By Edoardo Lanfranchi
Before the end of Michaelmas term, in an interview published in Palatinate, Vice-Chancellor Stuart Corbridge made a very proud statement about Durham offering “good value for money” and a “world-class student experience and education” to its students. He then justified the upcoming expansionary plans and the transition from Queen’s to Durham campus, all envisaged in the ambitious ‘Estate Masterplan’ approved by the University last year as aiming to enhance these strengths.
According to Professor Corbridge, improved education, an improved student and college experience, and a more international environment are the main goals the University policies are pursuing, and what he says sounds very sensible.

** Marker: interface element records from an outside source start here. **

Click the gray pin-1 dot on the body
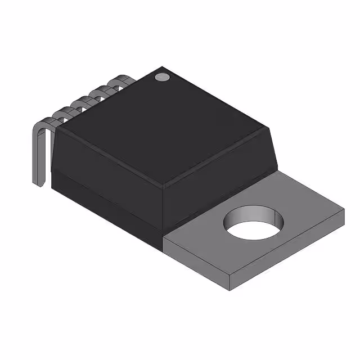[162, 76]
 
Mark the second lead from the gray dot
[102, 91]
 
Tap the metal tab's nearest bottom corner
[231, 290]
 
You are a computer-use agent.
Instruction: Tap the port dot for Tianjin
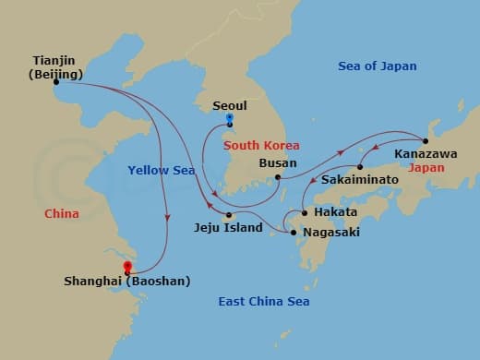(x=55, y=81)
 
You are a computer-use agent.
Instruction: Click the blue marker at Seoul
(x=230, y=120)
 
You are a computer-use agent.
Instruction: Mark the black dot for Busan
(x=277, y=176)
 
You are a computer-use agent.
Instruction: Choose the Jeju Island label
(x=227, y=227)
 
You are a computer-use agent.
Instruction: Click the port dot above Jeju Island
(x=228, y=214)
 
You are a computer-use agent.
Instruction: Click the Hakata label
(x=324, y=211)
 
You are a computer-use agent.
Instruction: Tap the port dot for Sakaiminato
(x=360, y=167)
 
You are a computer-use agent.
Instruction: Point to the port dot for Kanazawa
(x=426, y=140)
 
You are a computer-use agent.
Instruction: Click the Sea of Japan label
(x=377, y=66)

But unfortunately, the reality looks quite different. The main issue with Professor Corbridge’s claim becomes clear when placed in the context of the limited contact hours afforded to courses in Social Sciences and Humanities. Many students would simply like more. As a Course Rep in three different departments, I have run surveys, collected feedback and talked to various members of staff; the vast majority seemingly agree that more contact hours would mean improved learning outcomes. Having tutorials once a week instead of once a fortnight, for a start, and having longer lectures to give expert lecturers the chance to actually talk about their research and not just rush through some generic slides that all look a bit alike. Wouldn’t that truly be a world-class education?
Independent reading, of course, is a major part of our degree but contact hours are what we are going to university for in the first place; tutorials are what make the difference in the best universities. So why not have more?
Most people to whom I have posed this question – including senior professors – looked up to the sky, rolled their eyes and said something along the lines of ‘sure, weekly tutorials would be better, but that’s not going to happen, is it?’
Some modules are taught by tutors who are PhD students. Don’t get me wrong, there is absolutely nothing wrong with that, and many are outstanding at what they do. But, primarily, they are researchers, and to teach they need training and guidelines, alongside constant support and internal communication.
Personally, I could name at least two departments where that does not happen at all, or at least not sufficiently, and the problem seems to be more widespread than that. Why can’t the lecturers that actually teach the modules have a more active role in tutorials?
This, too, I asked in meetings, and the answer was that mostly, they lack the time to do so. They are required to produce a certain number of publications, attend meetings, keep the bureaucratic machine operational, and end up with little time to teach. But enough on academics; what about the ‘world-class student experience’ and collegiate system that make Durham such a special place in which to study?
Can we really be so certain that such a rapid increase in the number of students on Durham campus will improve student and college experience, as professor Corbridge has suggested? Roughly 2,300 students will be coming over from Queen’s Campus in the next two years, and the University is likely to take up to 4,000 more students before 2027, with many fearing that the city will be overcrowded.
Thus, concerns about the increasing town-gown divide, the restrictions on the use of college facilities and the risk of a hike in renting prices seem to be well-grounded. In fact, the two main DSU presidential candidates, Megan Croll and Harry Cross, both campaigned for the safeguard of student experience and affordability with regards to the Estate Masterplan.
If college life and student experience are at risk, and if the ‘bubble’ that separates students from the local community in Durham might get even thicker, shouldn’t we be more cautious about increasing the number of students?
We all spend at least £9,000 on tuition fees every year, and most of us don’t really know where that money goes. If we lack the budget to pay for more contact hours in Humanities and Social Sciences because the University is prioritising other cost items, Professor Corbridge (who earns £231,000 a year) should be very clear about it.
If there is a tradeoff between the size of the University on one hand, and its unique student life and the strength of its community on the other, there should be a more serious debate on the matter. Of course, what I am referring to is not unusual at all in the UK nor in most western countries. Universities and their ranking systems work this way; teaching is widely sacrificed to boost research output and private investments.
But we should at least be transparent about it. Durham does not yet offer adequate ‘value for money’ to all students; it needs to spend a copious amount of money on things like ‘artwork’ or continuous expansion because, unfortunately, this is how universities work in 2017. And the Vice-Chancellor going on about ‘value for money’ while pretending the above issues don’t exist will not ameliorate the situation.